To inspect and handle them manually in your views:
CHECKPOST_BLOCK_GLOBALLY = FalseYou don’t need to import or call anything manually. The middleware sets request.is_sus automatically before views are called.
def email_form(request):
if getattr(request, 'is_sus', False):
# Optionally log or store the suspicious activity here
return HttpResponse("Access Denied", status=403)
return HttpResponse("Welcome!")All of these settings are optional. Omit them to use the built-in defaults.
| Setting | Default | Description & When to Use |
|---|---|---|
CHECKPOST_MISMATCH_THRESHOLD |
1 |
How many IP‐mismatches allowed before blocking. Increase if users may legitimately switch IPs (mobile networks, VPN). |
CHECKPOST_TRUSTED_IPS |
[] |
List of IPs or CIDR ranges that bypass the IP change check. Useful for internal services, health‐checks, or VPNs. |
CHECKPOST_TRUSTED_USER_AGENTS |
[] |
List of regex patterns matching UAs to bypass the IP check. Use for known crawlers/bots or API clients. |
CHECKPOST_BLOCK_GLOBALLY |
True |
If False, middleware sets request.is_sus but does not raise. You must handle blocking in your views. |
CHECKPOST_CACHE_TIMEOUT |
3600 | (Optional) Seconds until a stored IP or mismatch count expires. Lower for short‐lived sessions, higher to remember users longer |
-
Trusted IPs:
- Internal cron jobs, monitoring, or deploy hooks with fixed IPs.

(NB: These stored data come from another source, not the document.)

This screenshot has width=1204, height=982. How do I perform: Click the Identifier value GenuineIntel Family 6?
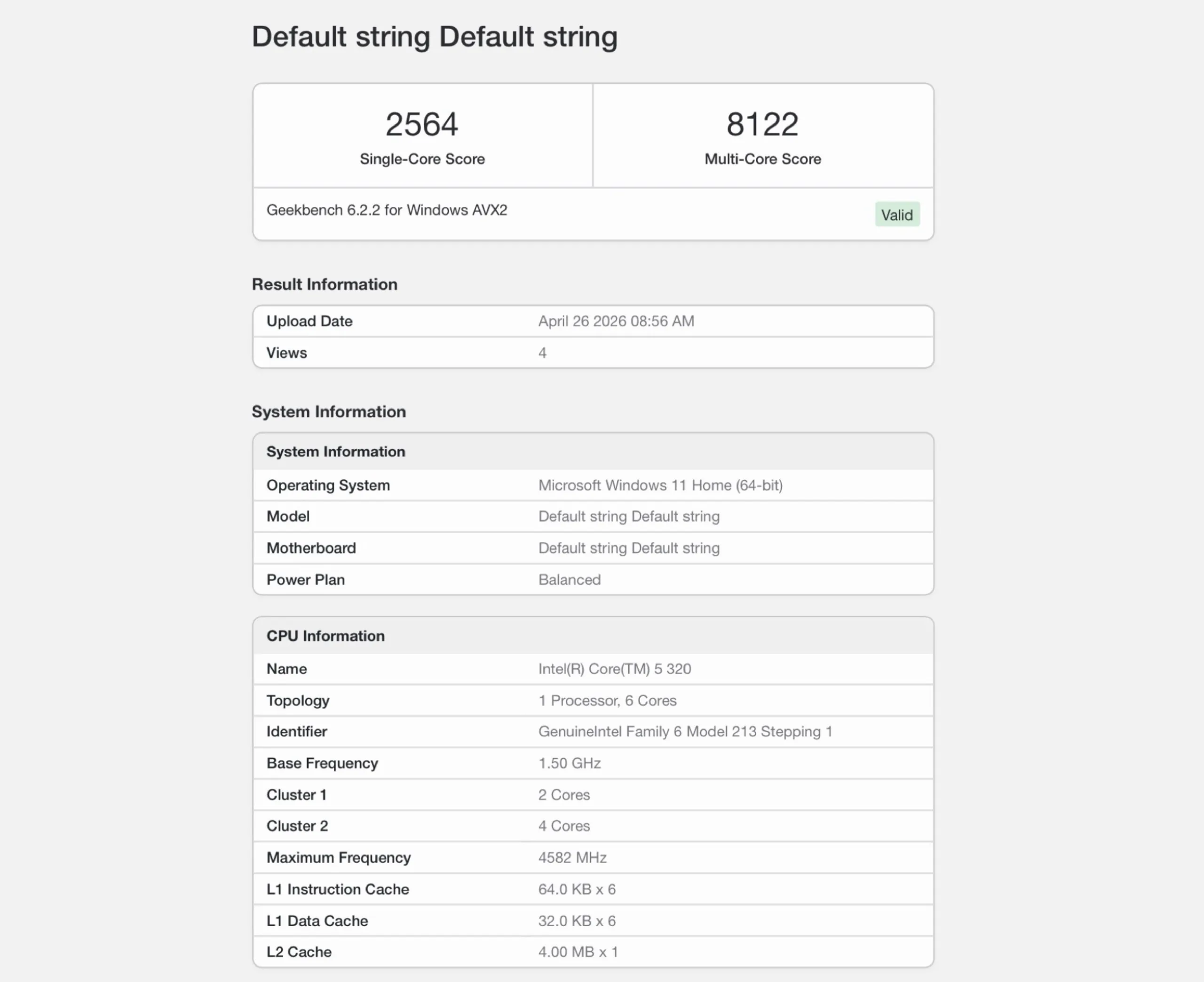pyautogui.click(x=685, y=732)
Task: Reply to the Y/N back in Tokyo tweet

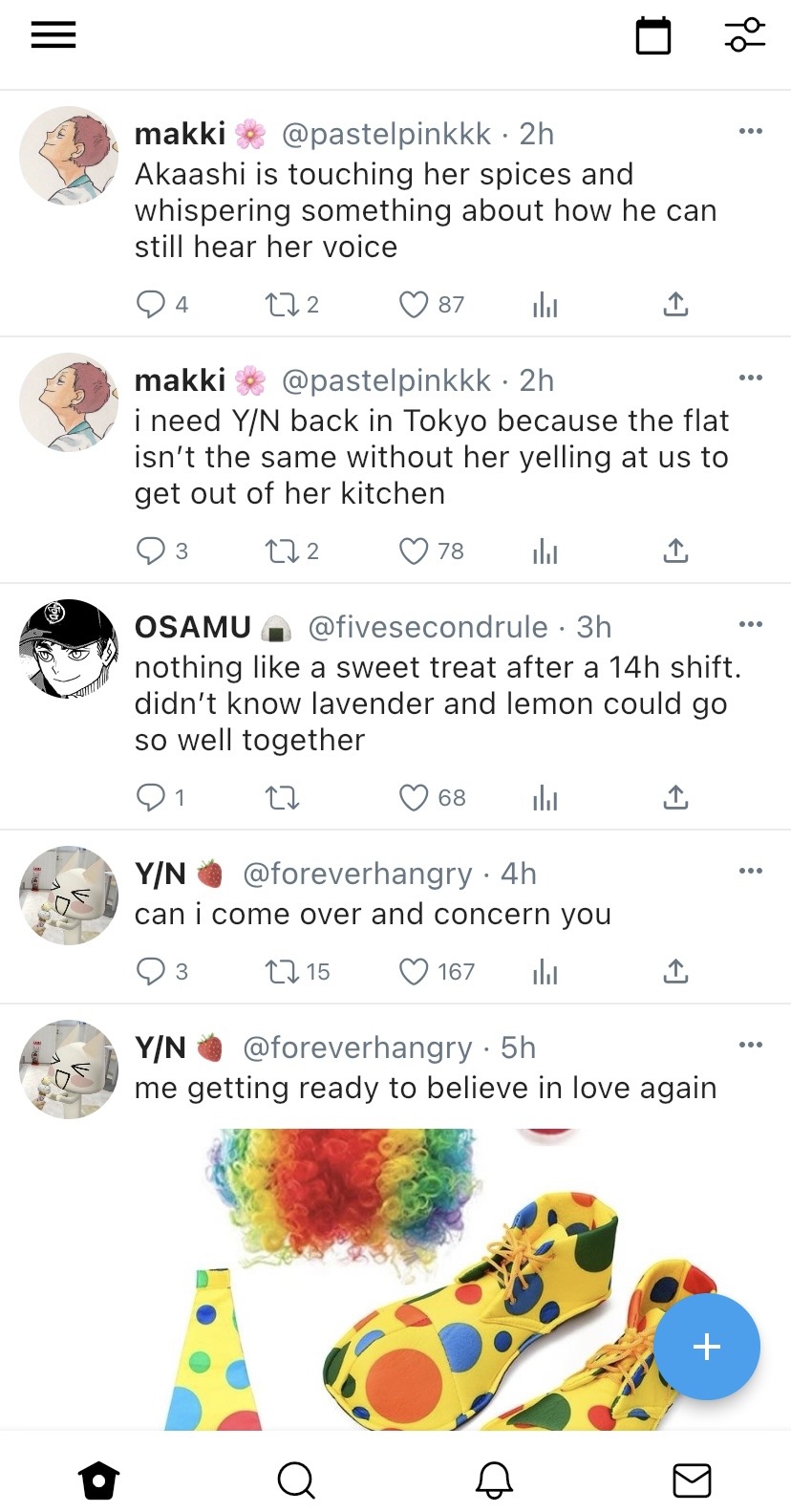Action: [x=151, y=551]
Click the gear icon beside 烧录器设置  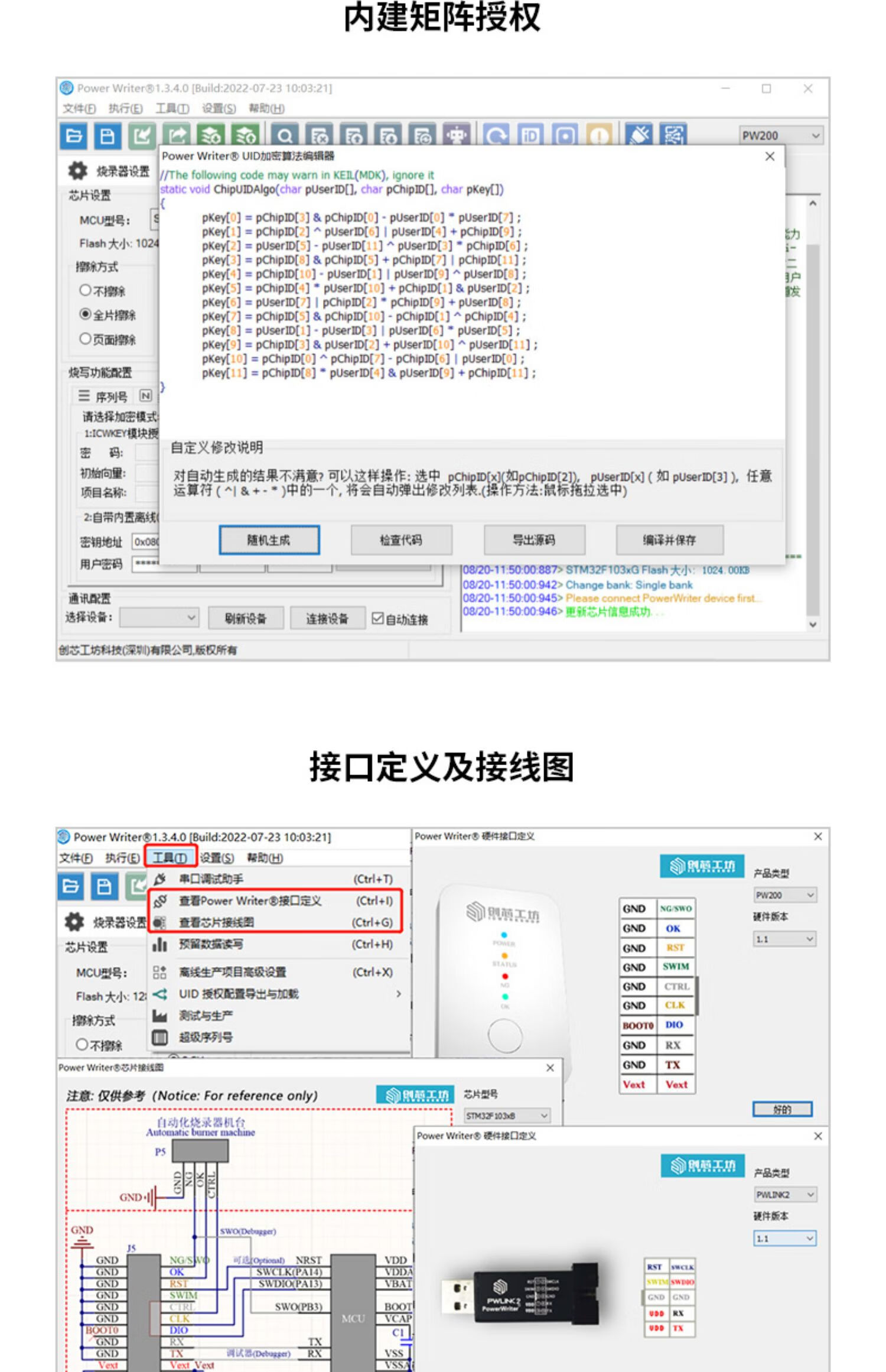[x=77, y=171]
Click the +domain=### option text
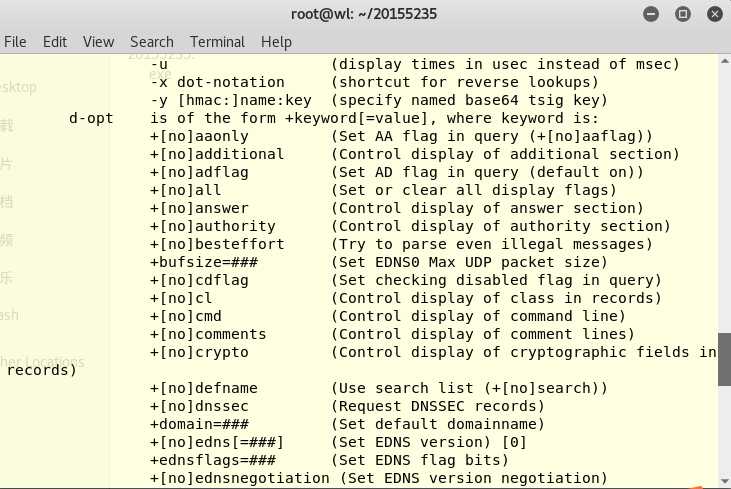Image resolution: width=731 pixels, height=489 pixels. [x=199, y=424]
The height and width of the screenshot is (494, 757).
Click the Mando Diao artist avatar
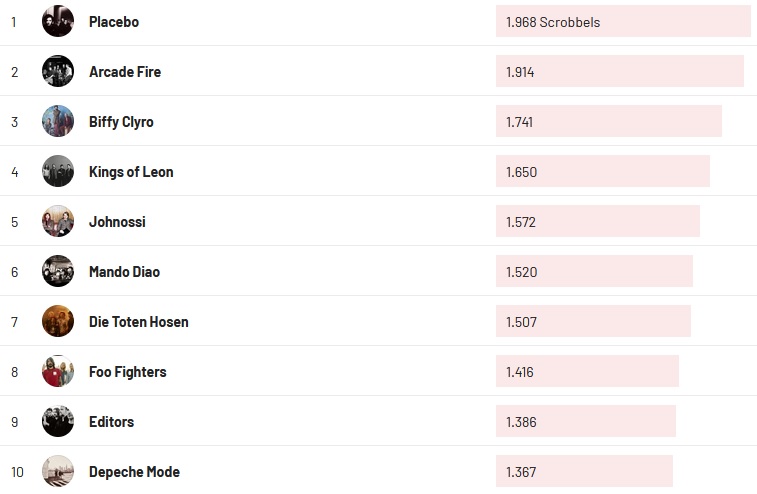pos(58,271)
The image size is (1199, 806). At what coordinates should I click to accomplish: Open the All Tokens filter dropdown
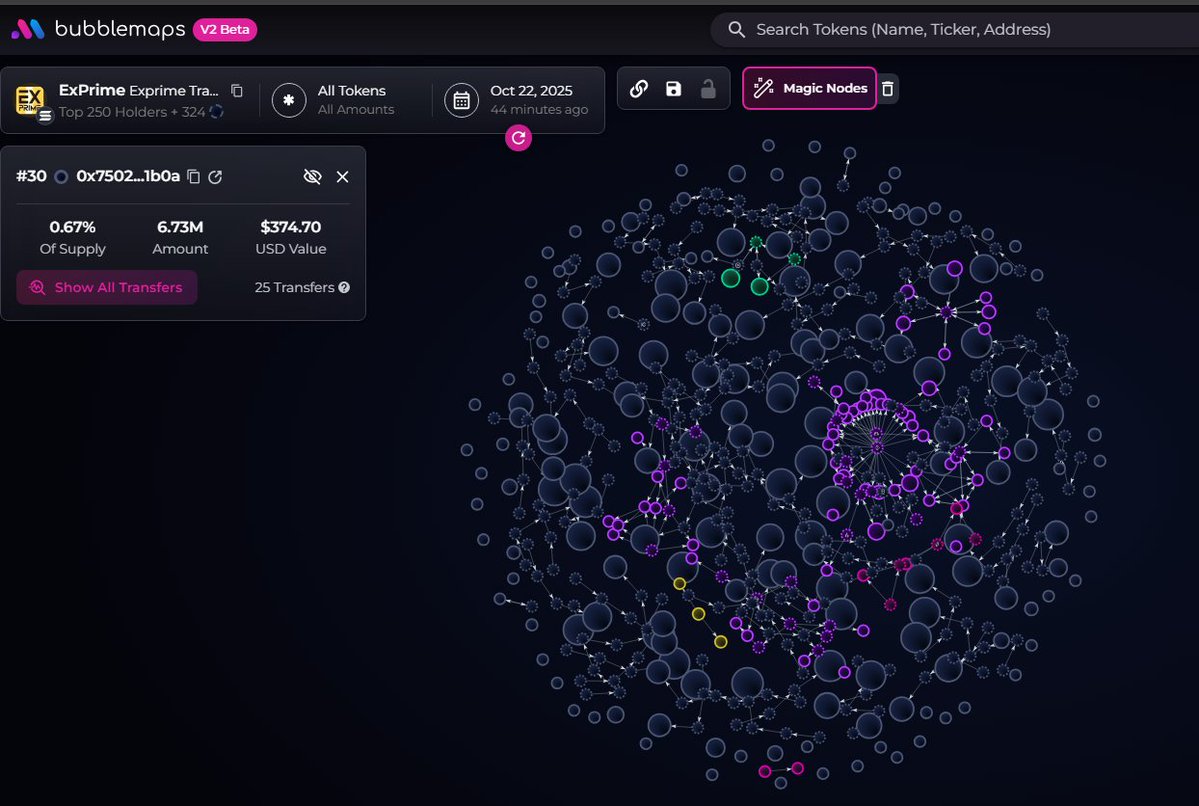pyautogui.click(x=334, y=100)
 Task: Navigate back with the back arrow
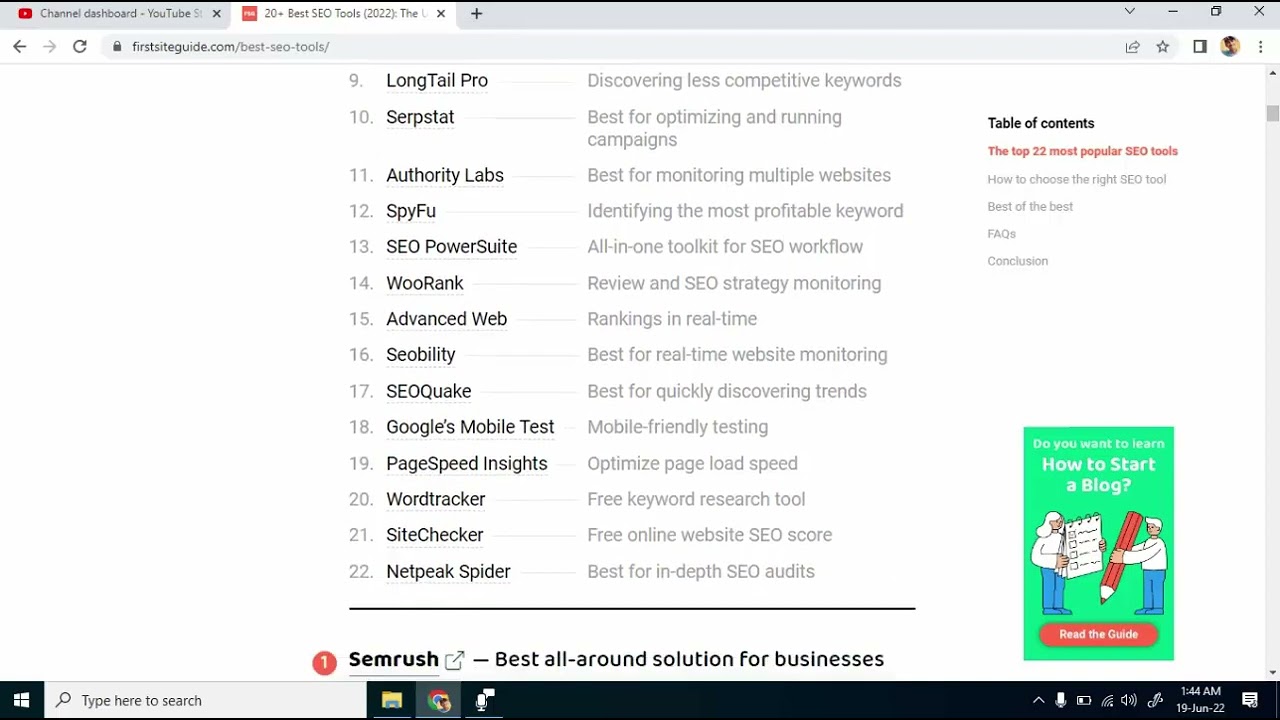click(x=20, y=47)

- Corporate or VPN egress ranges where legitimate users hop across subnets.
-
Trusted User-Agents:
- Official search crawlers (e.g. Googlebot) whose UA you recognize.
- API clients that send a stable UA string.
Tip: Start without any whitelists. Monitor your logs for false positives, and only add IPs or UA patterns when necessary.
- If the cache is not available or misconfigured, spam detection will gracefully skip checks (and allow all requests).
- For best results, use a high-performance cache (Redis, Memcached, or
LocMemCachein‐memory) in production. - Sessions and Caching are mandatory for correct spam detection. If sessions or cache are unavailable, Checkpost will gracefully allow all traffic (fail-safe).